Reminiscent of Mao’s “great leap forward” and its man-over-nature imperative, the calculus of social and economic development includes major capital projects: a south-north water diversion; a west-east natural gas transfer; a west-east power transmission; and the building of the Qinghai-Tibet railway. There are 10 other major projects, five in preparation, and 78 medium-sized projects that invite foreign investment.
Since 2001, the government has offered preferential investment incentives in the western region. For instance, for three years after the termination period of the preferential tax policy, tax will be collected at a reduced rate of 15%. Depending on the product, those that are targeted for export will be either tax-exempt or taxed at a reduced rate of 10%. In addition, western provinces, autonomous regions and municipalities have the authority to approve investments of less than $30m themselves.
The results of the western development strategy have been impressive: GDP growth in 2000 was 8,5%, 8,7% in 2001, and 9,6% in 2002. President Hu Jintao’s recent commitment to divert additional funding to western development programmes suggests a continued period of growth for the region as a whole.

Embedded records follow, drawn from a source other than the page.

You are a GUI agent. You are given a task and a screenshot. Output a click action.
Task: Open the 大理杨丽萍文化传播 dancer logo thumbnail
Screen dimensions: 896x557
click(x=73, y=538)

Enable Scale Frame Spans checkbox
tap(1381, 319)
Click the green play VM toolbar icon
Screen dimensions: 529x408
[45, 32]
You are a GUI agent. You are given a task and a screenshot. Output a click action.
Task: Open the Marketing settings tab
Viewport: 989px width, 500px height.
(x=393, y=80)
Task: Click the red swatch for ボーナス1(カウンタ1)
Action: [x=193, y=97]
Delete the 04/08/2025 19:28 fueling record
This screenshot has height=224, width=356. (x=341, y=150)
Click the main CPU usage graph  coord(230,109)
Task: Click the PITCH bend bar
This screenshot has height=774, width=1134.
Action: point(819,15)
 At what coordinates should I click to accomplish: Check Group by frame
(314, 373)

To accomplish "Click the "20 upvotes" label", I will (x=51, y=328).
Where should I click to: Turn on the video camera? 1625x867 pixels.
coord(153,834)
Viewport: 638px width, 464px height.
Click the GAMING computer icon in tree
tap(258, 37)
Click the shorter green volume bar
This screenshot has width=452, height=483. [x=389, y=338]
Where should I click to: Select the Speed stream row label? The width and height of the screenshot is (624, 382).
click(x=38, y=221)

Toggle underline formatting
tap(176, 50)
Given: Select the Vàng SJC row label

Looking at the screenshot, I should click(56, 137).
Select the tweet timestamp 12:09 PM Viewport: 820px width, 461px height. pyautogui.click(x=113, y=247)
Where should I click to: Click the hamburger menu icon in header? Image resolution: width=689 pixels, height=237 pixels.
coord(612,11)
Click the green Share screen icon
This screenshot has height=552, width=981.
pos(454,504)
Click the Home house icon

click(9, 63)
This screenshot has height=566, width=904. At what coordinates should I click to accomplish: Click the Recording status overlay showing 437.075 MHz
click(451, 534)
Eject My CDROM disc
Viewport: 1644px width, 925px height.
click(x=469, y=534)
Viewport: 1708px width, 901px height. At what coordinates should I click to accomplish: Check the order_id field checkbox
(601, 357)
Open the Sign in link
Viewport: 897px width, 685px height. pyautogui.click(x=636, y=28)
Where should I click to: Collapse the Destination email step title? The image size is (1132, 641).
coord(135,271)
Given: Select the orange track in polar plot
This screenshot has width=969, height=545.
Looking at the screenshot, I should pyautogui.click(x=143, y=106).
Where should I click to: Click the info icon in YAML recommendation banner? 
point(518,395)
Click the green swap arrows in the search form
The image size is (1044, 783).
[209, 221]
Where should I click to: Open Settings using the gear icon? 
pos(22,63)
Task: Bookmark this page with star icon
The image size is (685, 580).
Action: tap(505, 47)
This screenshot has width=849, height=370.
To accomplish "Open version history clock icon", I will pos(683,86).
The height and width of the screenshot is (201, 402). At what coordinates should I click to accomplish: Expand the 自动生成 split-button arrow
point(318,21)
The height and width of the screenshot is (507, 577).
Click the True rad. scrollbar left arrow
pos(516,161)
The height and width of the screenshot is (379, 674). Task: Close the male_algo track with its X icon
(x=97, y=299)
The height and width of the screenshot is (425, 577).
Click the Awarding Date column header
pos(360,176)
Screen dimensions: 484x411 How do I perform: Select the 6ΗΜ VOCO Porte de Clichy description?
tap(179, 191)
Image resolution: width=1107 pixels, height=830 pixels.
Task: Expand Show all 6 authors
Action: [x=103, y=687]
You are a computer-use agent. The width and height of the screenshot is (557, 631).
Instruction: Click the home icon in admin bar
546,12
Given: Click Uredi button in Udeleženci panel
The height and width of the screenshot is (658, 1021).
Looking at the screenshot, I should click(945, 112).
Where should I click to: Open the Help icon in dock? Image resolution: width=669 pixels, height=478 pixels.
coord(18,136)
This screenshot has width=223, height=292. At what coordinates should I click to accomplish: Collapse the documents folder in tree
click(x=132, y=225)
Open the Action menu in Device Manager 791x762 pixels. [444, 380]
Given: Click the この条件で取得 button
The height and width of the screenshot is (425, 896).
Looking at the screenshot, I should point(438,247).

However, from the perspective of development, impressive growth figures and China’s successful reorientation towards the global market are no panaceas for the multiple problems it faces in the western region. Renovated political and social institutions — which are sensitive to cultural identity and ethnic diversity and enjoy devolved authority and powers — will be necessary to resolve China’s internal crisis of modernity as this is manifested in the dual worlds of east and west. For it is precisely at this geographic interface where the contradictions of capitalism come face to face with the practice of socialism.
– Le Pere is executive director of the Institute for Global Dialogue, and Shelton is associate professor of international relations at Wits. The authors recently visited western China.